ID:22933
 
I'm trying to develop a framework similar to BYOND's system of atoms and datums. I'm running into a problem with vectors and classes though. Right now I have an Atom class and a MovableAtom class. MovableAtom is a child of Atom. They both have an update() method which will update the properties and state of them each frame. Right now I have nothing to update for just an atom, but MovableAtom's need to move based on their velocity each frame. My problem is that I want a vector filled with all the atoms in my world, basically like "world.contents" in DM. I've defined my vector as a vector of atoms, but when I loop through them and call the update() method for each element, it calls it as though it were just an Atom, not a MovableAtom, even if I added it as a MovableAtom.
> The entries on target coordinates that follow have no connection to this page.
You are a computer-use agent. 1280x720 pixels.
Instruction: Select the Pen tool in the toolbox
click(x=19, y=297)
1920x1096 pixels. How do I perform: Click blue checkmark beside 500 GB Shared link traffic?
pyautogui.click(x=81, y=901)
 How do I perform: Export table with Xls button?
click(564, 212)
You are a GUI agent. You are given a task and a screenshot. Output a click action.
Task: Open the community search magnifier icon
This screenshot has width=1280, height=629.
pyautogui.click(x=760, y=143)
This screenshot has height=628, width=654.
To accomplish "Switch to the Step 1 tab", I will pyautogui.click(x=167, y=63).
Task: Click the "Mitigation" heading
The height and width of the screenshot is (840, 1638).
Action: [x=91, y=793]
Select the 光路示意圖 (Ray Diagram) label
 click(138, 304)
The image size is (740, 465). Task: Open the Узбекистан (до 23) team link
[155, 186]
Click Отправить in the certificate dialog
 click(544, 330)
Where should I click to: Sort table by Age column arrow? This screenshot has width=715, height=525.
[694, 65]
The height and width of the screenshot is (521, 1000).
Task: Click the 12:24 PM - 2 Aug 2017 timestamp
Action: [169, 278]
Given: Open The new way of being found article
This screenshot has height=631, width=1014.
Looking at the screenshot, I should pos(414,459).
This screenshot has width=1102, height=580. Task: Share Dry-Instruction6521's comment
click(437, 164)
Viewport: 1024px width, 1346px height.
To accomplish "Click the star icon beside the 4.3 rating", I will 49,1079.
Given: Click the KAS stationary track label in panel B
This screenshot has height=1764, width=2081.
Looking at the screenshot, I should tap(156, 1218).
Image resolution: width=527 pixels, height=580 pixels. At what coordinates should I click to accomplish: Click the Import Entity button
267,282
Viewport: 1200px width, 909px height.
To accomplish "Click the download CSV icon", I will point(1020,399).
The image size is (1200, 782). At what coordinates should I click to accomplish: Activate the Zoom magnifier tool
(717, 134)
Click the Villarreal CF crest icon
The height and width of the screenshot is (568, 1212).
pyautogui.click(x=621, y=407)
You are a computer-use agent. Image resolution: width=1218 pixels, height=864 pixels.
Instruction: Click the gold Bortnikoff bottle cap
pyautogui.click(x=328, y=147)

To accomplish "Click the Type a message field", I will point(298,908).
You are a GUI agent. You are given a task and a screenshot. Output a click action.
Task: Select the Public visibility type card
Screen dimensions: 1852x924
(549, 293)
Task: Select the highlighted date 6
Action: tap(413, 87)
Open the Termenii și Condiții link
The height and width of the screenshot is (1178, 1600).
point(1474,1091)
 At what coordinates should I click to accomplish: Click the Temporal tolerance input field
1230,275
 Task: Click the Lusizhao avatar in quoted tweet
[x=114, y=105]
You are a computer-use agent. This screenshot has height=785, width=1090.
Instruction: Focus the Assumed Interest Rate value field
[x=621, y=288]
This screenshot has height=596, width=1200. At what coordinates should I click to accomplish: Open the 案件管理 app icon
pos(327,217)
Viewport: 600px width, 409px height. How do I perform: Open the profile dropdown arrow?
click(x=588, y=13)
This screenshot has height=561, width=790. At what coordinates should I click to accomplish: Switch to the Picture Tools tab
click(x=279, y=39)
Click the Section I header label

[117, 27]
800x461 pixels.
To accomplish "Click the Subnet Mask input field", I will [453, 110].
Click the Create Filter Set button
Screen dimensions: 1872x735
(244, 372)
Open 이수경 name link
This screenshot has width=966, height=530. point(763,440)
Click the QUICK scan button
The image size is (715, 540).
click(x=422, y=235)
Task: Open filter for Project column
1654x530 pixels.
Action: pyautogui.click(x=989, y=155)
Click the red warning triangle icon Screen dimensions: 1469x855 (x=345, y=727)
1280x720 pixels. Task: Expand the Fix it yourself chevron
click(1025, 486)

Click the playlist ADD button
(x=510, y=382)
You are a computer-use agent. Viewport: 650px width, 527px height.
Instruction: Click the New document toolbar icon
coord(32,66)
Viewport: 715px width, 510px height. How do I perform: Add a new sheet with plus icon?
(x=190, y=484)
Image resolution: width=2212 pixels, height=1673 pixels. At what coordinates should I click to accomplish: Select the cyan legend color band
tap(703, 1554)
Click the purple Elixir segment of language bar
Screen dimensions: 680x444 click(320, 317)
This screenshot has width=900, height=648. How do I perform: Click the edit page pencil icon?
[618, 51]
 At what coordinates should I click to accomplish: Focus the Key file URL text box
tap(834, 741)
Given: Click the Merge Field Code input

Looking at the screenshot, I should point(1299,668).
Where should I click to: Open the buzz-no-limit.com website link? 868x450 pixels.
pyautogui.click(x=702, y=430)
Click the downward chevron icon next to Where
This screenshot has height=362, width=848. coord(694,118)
Yes, I have called update() from the MovableAtom specifically, and it functioned properly. My problem lies in how I'm storing these in my vector, or perhaps this isn't the proper way to do this. If anyone is familiar with C++, perhaps you could point me in the right direction?
Could you please provide code as to how you're declaring the vector, the parent, and the child? And how you're calling the update method and such.
Also, the code on how you declared your update() method for each class could be useful.
Actually, I think I got it worked out. I declared my vector as pointers to Atoms instead of instances of Atoms now, and I used virtual methods to do the inheritance thing I'm trying to do. Thanks anyways though
Yep, you need to be very careful to make things virtual when you want them to be overloaded. And it's very rare that you'll actually want a vector of instances, unless that's the only context in which they're used; a vector of pointers or references is more common.